Может, это как-то связано со школой?
Я вскрыла клапан; при этом промелькнула крошечная вспышка. Вы когда-нибудь замечали, что конверты вспыхивают? Во всяком случае, этот вспыхнул, и я вытащила письмо.
Дорогая Скарлет,
Мы подумали и решили, что дальше тянуть нельзя.
Скажем так, в 8 вечера?
После этого…
Может случиться всякое.
С приветом,
Мы.
Посмотрим!
Я вынесла письмо из дома и показала Элли. И пока она читала его, я боялась, что мне станет дурно.
– Мы должны показать папе, – сказала она. – Это угроза.
– Ты права, должны.
– Но тогда тебе придётся рассказать ему про сладости… и маме тоже, потому что мы не должны ничего скрывать… и про альбом, и про Фазекерли-Холл, и про все вещи, которые были в коробке. Про всё, про всё.
Я вспомнила мамину реакцию на пингвинов и представила её реакцию на сладости. Ей не понравится, что у меня были от неё секреты, причём несколько.
– Вряд ли мне хватит смелости.
Элли посмотрела на меня и указала на Сида, который снова игрался в грязи.

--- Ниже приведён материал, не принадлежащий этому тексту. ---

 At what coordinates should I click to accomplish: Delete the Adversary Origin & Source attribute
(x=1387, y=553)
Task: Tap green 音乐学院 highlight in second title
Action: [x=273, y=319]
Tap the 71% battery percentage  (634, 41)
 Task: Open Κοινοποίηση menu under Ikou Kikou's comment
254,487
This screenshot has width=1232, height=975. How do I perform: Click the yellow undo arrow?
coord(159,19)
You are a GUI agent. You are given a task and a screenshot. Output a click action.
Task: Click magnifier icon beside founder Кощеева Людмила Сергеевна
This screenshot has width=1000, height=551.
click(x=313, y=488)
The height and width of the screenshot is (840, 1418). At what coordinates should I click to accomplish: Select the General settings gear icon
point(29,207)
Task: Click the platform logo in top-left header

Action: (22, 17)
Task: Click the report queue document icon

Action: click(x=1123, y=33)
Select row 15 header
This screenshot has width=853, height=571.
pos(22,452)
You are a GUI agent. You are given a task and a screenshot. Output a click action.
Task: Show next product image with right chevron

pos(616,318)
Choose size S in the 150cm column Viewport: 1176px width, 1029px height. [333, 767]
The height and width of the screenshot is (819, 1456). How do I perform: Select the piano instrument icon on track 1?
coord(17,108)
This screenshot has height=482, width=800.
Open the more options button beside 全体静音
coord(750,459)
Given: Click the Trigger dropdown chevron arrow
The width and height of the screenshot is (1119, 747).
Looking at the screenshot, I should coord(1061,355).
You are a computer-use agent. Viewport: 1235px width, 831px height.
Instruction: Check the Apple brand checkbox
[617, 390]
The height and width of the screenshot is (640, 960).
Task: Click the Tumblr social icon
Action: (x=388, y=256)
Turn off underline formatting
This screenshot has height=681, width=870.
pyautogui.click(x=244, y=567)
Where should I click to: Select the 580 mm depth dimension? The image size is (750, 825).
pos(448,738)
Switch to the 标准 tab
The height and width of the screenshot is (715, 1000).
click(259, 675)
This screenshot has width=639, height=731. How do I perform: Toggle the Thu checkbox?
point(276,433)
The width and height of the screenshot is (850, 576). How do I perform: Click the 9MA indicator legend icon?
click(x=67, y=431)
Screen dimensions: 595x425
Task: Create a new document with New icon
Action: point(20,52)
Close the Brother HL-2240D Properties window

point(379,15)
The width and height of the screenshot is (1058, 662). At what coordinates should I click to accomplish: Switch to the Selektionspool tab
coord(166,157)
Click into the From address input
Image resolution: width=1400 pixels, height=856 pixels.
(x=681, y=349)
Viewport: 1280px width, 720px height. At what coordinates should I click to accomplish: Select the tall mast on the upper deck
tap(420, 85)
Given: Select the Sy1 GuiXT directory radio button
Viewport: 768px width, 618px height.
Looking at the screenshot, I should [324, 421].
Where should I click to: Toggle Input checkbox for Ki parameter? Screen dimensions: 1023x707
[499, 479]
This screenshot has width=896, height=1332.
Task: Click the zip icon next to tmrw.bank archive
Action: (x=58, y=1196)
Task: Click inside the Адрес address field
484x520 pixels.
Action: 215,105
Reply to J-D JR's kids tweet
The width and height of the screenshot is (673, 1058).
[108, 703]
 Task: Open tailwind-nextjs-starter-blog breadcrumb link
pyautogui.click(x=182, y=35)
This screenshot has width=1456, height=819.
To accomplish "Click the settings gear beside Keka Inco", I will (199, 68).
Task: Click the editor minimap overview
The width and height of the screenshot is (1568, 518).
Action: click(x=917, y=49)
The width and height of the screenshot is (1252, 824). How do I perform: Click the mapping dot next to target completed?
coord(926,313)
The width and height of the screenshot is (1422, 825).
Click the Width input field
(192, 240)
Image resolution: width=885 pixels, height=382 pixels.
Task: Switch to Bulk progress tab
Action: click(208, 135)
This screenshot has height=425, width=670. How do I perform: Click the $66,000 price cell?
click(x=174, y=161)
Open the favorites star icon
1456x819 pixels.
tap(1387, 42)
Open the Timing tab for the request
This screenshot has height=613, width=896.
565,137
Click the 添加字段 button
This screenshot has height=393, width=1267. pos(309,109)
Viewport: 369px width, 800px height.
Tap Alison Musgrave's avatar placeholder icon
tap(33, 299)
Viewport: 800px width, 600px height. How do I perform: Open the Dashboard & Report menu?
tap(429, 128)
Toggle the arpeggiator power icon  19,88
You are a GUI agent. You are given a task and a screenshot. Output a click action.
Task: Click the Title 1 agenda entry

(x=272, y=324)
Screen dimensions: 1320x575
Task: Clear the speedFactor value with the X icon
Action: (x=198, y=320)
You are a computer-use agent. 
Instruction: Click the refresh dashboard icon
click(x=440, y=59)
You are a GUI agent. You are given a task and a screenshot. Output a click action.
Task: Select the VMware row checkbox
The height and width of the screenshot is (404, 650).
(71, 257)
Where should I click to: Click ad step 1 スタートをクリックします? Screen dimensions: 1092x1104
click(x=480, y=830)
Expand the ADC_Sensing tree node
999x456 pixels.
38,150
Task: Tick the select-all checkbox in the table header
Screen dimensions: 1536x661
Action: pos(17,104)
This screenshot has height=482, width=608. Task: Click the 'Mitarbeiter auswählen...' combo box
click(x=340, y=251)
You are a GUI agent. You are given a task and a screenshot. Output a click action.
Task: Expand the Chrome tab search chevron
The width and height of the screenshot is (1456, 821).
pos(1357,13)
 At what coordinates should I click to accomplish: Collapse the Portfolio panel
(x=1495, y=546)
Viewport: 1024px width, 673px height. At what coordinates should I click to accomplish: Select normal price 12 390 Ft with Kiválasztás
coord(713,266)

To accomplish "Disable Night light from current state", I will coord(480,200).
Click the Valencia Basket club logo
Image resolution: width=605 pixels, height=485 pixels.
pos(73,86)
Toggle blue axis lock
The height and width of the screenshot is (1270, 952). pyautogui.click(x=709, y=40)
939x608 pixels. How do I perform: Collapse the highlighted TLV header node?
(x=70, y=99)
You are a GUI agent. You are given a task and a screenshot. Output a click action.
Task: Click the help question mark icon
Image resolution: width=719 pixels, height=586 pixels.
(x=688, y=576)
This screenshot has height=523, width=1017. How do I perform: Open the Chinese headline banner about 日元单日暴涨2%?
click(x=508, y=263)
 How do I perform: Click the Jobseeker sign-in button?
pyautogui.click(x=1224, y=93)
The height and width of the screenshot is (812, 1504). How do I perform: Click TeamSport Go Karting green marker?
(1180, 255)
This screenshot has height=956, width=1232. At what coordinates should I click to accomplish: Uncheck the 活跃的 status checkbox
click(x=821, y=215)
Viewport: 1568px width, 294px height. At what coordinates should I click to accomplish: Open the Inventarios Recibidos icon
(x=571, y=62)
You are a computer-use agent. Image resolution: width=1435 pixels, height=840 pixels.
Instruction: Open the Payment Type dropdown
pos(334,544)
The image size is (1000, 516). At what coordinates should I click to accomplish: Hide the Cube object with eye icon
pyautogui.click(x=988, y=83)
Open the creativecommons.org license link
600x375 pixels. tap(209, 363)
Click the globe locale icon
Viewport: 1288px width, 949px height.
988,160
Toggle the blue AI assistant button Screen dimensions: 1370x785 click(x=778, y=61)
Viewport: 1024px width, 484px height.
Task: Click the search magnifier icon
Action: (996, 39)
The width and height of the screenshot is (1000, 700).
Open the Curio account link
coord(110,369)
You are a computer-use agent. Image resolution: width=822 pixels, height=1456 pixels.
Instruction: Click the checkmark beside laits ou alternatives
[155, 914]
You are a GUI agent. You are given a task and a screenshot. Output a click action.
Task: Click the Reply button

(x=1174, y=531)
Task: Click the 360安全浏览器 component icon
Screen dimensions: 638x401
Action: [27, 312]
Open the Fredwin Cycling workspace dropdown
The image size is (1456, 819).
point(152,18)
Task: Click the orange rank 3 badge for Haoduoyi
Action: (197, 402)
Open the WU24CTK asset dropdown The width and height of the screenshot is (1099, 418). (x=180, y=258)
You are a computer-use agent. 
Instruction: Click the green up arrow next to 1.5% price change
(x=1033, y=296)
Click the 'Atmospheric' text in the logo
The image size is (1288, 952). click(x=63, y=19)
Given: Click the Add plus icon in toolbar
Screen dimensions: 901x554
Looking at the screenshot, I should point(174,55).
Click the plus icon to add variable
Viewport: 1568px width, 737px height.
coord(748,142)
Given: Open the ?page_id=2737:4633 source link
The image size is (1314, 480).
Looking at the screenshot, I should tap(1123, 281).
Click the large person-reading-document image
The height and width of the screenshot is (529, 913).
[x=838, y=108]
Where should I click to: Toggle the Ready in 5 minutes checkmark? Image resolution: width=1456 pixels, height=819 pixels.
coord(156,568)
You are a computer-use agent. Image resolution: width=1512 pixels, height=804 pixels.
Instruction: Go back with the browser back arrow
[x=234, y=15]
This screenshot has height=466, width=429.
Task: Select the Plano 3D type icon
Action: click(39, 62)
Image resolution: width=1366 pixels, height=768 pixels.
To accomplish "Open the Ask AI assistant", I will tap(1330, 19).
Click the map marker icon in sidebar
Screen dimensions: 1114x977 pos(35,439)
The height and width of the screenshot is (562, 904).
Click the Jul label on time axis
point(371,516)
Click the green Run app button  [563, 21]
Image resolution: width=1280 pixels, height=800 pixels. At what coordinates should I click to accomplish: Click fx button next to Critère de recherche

– Неужели? Даже если на карту поставлена его жизнь?
– Они не придут, пока твой отец здесь, – возразила я. – Просто папа оставил всё это мне, чтобы я разгадала эту загадку. Что бы ни ждало меня в конце пути, оно моё, и я должна пройти этот путь целиком. Позже, если мы не разгадаем загадку, обещаю, что скажу им за ужином.
Элли сердито посмотрела на меня поверх очков.
– Ловлю тебя на слове. Если что, это сделаю я.
Я сглотнула.
Мама предложила нам поплавать, и я, как осуждённый на смертную казнь, представила это как своё последнее удовольствие на этой земле. Вода сегодня была такая чистая, так и манила окунуться. А как красиво сверкало солнце на её поверхности! И мне стало грустно.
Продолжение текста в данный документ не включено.